Auch der von Foda erwähnte Ausfall des Hoffenheimer Innenverteidigers Posch wiegt nicht schwer. Österreich erzeugt seit Jahren einen Export-Überschuss in diesem Bereich. Der 24-Jährige Innenverteidiger Philipp Lienhart ist beim SC Freiburg zu einer wichtigen Stütze geworden. Martin Hinteregger (Frankfurt), Marco Friedl (Werder Bremen), Maximilian Wöber (Salzburg) spielen diese Position regelmäßig. Und dann wäre da noch David Alaba, dessen aktuelle Stammposition – richtig – in der Innenverteidigung liegt.

Es ist kein österreichisches Phänomen, dass im Saisonverlauf immer wieder Spieler auf dem Abstellgleis landen, verletzt ausfallen oder sich mit dem Coronavirus anstecken. Es kommt daher nicht ungelegen, dass Foda über den besten und größten Nationalteam-Kader seit langem verfügt. Wenn die von ihm erwähnten Dragovic, Gregoritsch, Grbic und Posch mal länger nicht spielen, ist das kein Malheur.
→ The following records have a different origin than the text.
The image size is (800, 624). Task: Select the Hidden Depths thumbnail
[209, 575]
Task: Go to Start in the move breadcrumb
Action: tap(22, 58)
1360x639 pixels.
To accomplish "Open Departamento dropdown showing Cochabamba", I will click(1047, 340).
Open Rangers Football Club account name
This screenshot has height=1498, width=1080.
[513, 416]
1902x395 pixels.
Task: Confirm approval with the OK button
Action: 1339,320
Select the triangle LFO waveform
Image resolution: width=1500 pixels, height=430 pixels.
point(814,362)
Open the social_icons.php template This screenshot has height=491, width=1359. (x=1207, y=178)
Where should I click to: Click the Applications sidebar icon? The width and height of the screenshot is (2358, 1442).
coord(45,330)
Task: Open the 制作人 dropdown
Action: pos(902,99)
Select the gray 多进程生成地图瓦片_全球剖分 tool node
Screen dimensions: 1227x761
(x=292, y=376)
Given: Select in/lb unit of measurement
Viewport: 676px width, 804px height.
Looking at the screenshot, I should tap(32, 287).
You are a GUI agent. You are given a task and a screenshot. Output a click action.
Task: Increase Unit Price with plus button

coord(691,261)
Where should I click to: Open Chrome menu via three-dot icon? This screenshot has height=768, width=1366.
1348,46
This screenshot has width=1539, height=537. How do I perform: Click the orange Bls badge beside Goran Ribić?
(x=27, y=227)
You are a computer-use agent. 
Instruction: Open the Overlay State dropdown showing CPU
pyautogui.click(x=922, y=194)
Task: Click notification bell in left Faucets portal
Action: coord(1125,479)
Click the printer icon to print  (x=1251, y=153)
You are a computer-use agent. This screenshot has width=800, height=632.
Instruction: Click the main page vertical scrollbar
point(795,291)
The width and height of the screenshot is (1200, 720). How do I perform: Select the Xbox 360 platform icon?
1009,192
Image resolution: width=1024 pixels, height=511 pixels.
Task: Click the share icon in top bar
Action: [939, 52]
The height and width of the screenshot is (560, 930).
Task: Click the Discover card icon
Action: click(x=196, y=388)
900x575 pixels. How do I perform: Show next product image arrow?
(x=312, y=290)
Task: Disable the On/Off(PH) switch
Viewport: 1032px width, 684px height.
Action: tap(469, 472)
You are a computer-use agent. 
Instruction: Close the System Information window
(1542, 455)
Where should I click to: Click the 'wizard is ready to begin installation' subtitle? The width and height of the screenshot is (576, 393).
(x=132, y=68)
Ein Malheur ist für Foda ohnehin Definitionssache. Nach dem letzten Länderspiel beklagte er interessanterweise das Gegenteil von selten spielenden Spielern: Die Spieler spielten zu oft. „Die Belastung“ sei in Corona-Zeiten „extrem hoch“, viele seien müde, betonte der Teamchef nach dem enttäuschenden 1:1 gegen eine norwegische C-Mannschaft. Seine Top-Kicker hätten „eine sehr hohe Intensität“ zu bewältigen, es gebe „kaum eine Winterpause“, sie würden „fast ein komplettes Jahr“ durchspielen.

Demnach müsste es ja (zumindest ironisch gemeint) durchaus gelegen kommen, wenn einige Spieler nicht übermüdet, sondern ausgerastet zum Nationalteam stoßen. Schlüssig klingt Fodas Jammerei jedenfalls nicht. Entweder spielen seine Männer zu oft und sind müde. Oder sie spielen zu selten und sind nicht in Schuss. Der Teamchef, der für beständiges Wehklagen bekannt ist, wird sich festlegen müssen, was denn genau das Problem sein soll. Was nicht geht: Für jeden Fall eine Ausrede parat zu haben.